# [Task directions]
Turn the lines from the one with "You are a GUI" through the one with "Image resolution: width=952", both included, into a JSON list of strings with one string per line, skipping blank lines.

# [Stored rows]
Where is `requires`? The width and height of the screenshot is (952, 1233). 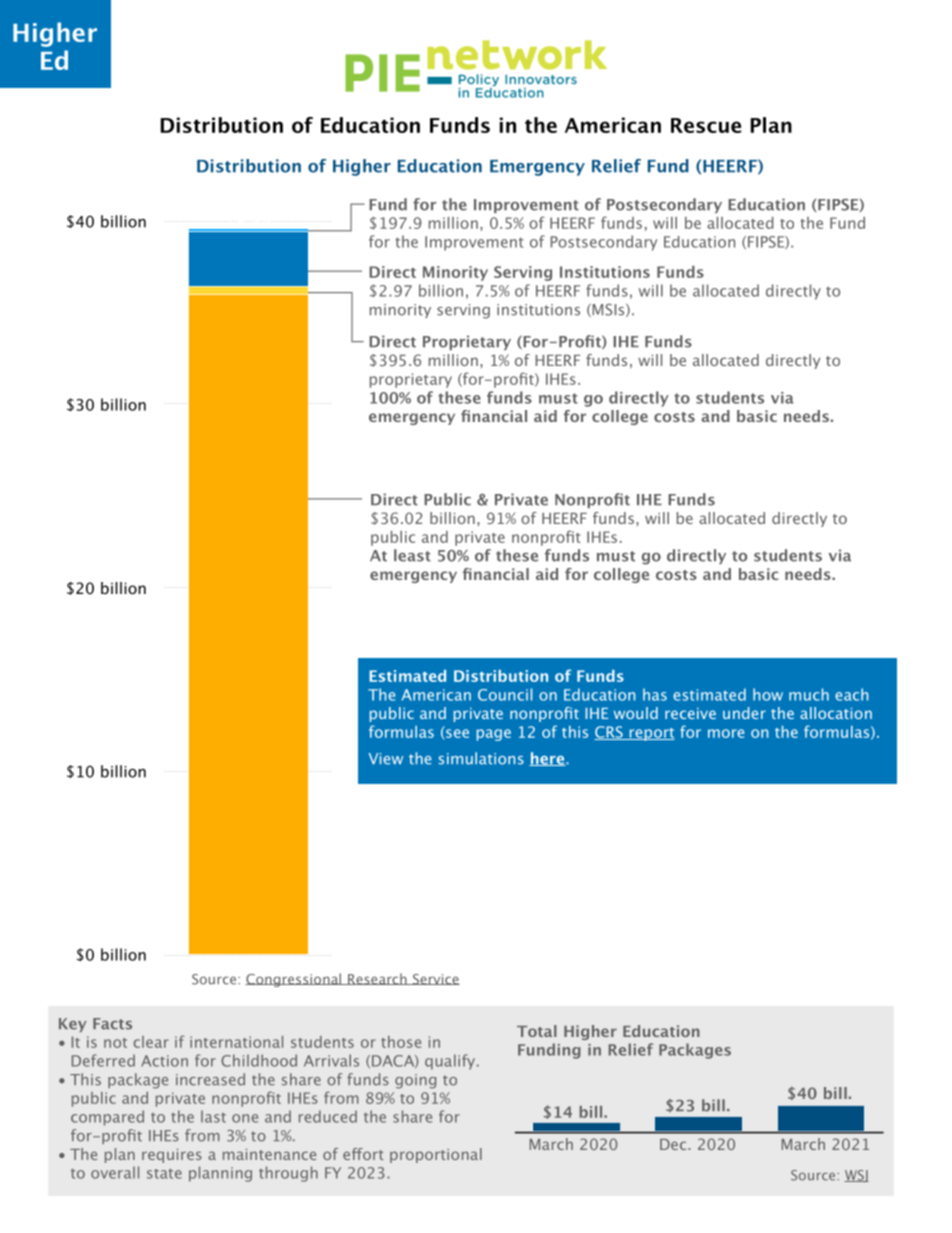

---

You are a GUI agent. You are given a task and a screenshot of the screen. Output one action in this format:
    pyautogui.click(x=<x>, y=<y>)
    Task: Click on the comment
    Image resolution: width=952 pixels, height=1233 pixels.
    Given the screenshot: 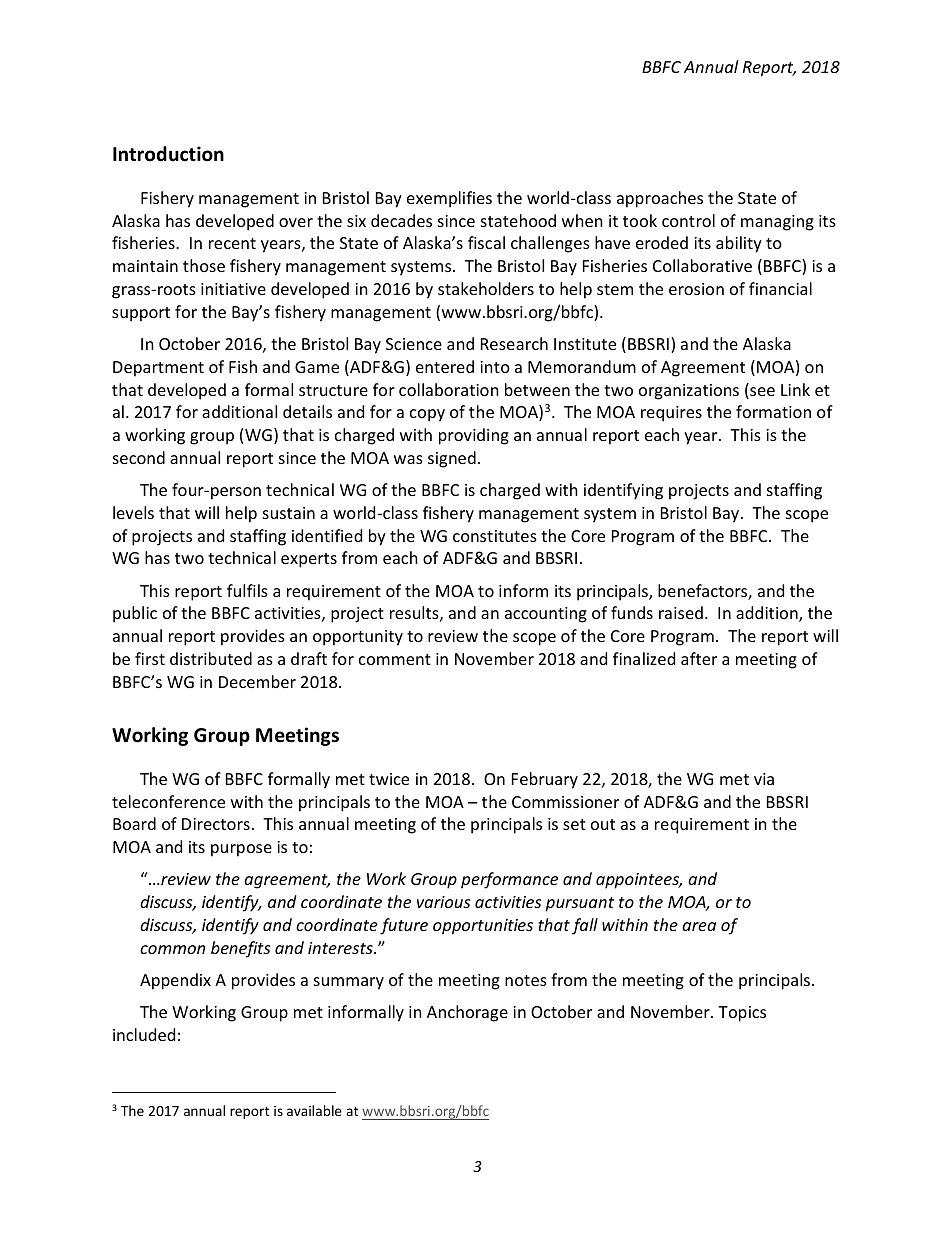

...

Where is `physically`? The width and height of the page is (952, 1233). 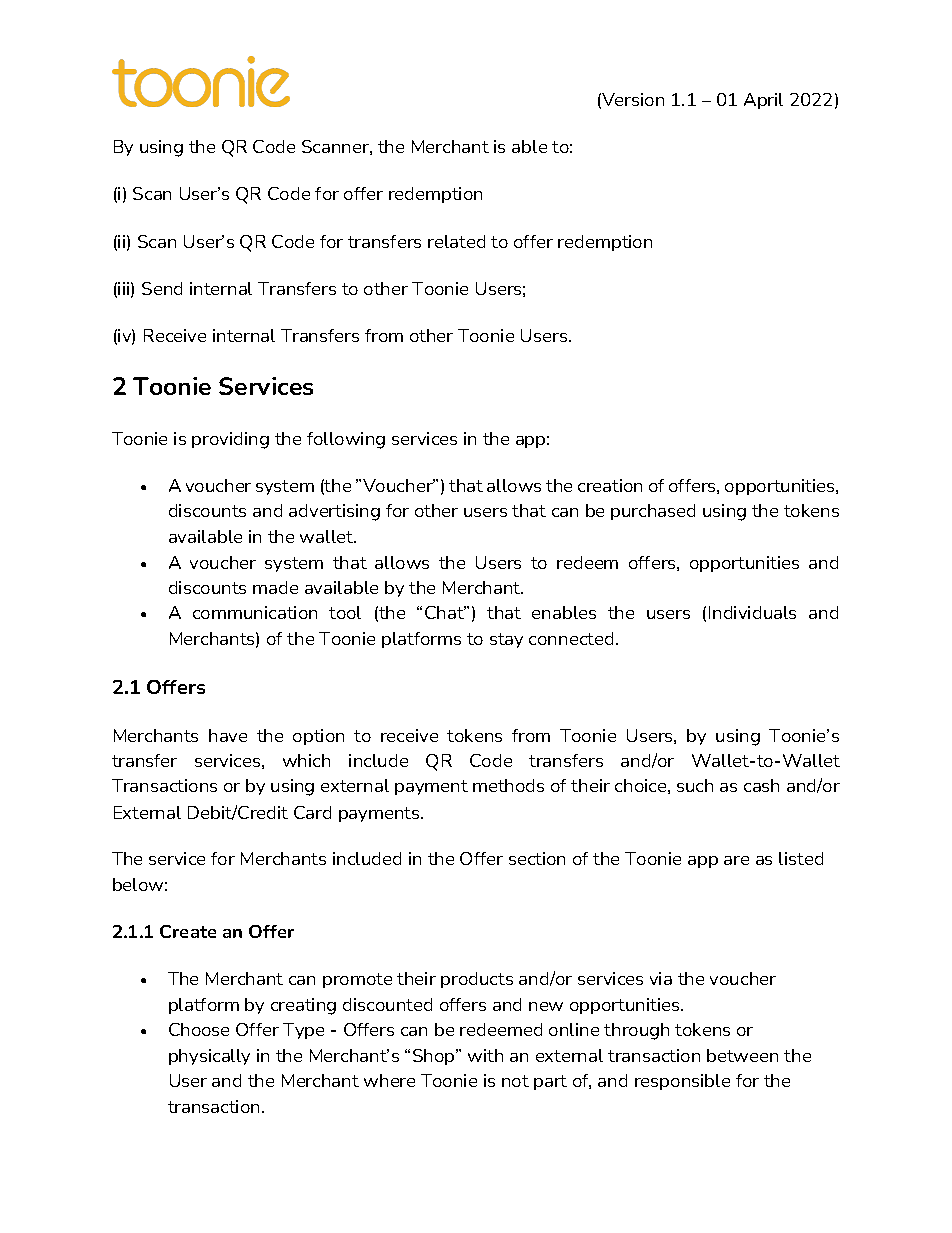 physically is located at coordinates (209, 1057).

# [Finished exercise]
[
  "You are a GUI agent. You are given a task and a screenshot of the screen. Output one action in this format:",
  "    pyautogui.click(x=<x>, y=<y>)",
  "    Task: Click on the comment",
  "    Image resolution: width=952 pixels, height=1233 pixels."
]